Classification: 2.1.

Nature of problem:
The first-order vacuum-polarization correction of quantum electrodynamics to the Coulomb potential of a point charge is the so-called Uehling potential. The first-order vacuum-polarization potential due to two extended charges is obtained by folding the Uehling potential with the density distributions of the two charges. The program calculates such a potential as a function of the distance between the centres of the two density distributions, which can have the functional forms that are most often used to model the distribution of charge in atomic nuclei.

Solution method:
The vacuum-polarization potential is calculated using the Fourier-Bessel expansion method for the evaluation of folding integrals as applied to the present problem in [1,2]. Analytical methods are employed throughout, thus enabling a high accuracy and efficiency of the calculations.

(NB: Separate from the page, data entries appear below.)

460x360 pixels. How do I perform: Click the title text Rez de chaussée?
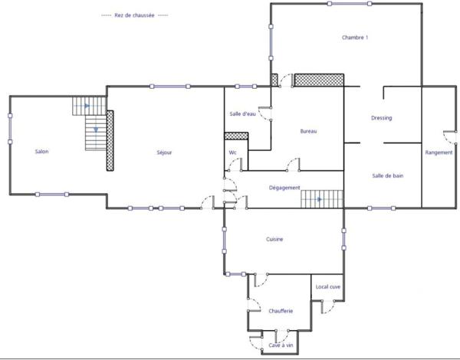[135, 15]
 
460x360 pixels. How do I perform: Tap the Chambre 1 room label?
[356, 38]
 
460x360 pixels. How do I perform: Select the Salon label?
[42, 152]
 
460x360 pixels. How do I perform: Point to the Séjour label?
[164, 152]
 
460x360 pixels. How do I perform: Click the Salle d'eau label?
[242, 114]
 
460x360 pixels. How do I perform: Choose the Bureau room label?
[309, 132]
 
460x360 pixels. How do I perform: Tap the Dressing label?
[381, 118]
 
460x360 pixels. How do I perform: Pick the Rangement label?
[439, 152]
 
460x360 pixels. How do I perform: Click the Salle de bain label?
[388, 175]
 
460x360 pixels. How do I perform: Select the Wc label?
[232, 152]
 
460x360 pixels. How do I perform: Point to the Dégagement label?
[284, 188]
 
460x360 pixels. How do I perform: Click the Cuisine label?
[275, 240]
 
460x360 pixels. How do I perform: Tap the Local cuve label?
[328, 286]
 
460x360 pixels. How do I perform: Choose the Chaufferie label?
[281, 310]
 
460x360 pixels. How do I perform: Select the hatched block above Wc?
[235, 136]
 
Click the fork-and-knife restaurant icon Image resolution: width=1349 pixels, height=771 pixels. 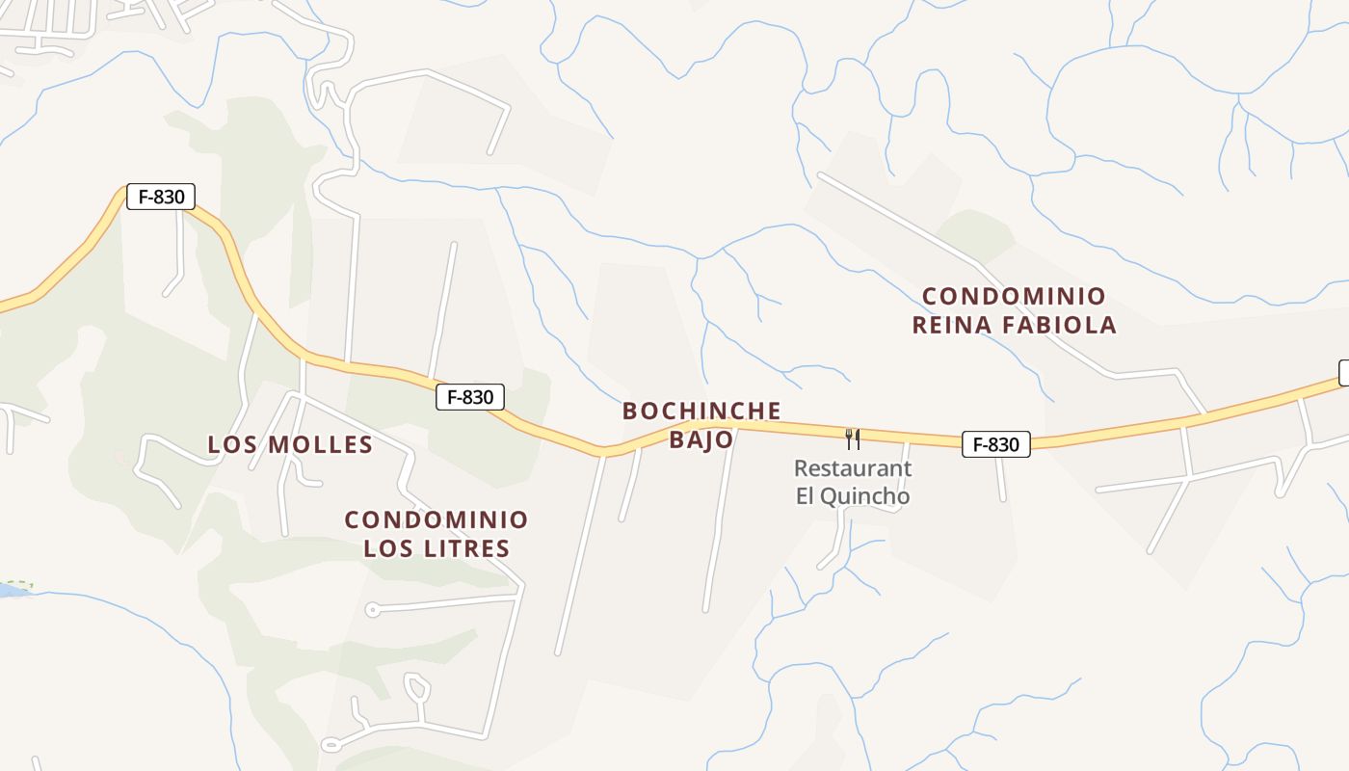pos(853,439)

Spherically symmetric charge distributions are assumed, which can have the modified harmonic oscillator, Fermi density, uniform, or point-like (i.e., the Dirac delta function) functional forms. The vacuum- polarization potential can be calculated easily to a more than 10-digit accuracy for distances where the effects of the finite size of the charges are appreciable. At greater distances, i.e., distances where there is no significant overlap of the two charge distributions, the vacuum-polarization potential goes over into the Uehling potential of point charges, which can be calculated using an exact closed-form expression.

Running time:
The running time is approximately proportional to the number of radial steps at which the vacuum-polarization potential is calculated and the number of terms employed in the Fourier-Bessel expansion (a calculation using closed-form expressions only is much faster). On an IBM 3081 computer, the test calculation of section 4, which comprises a closed- form expression case and two cases of 50 radial steps with Fourier- Bessel expansions of 400 and 300 terms, takes about 1.4 s.

[1] V. Hnizdo, J. Phys. A: Math. Gen. 21 (1988) 1629.
[2] V. Hnizdo, J. Phys. A: Math. Gen. submitted for publication.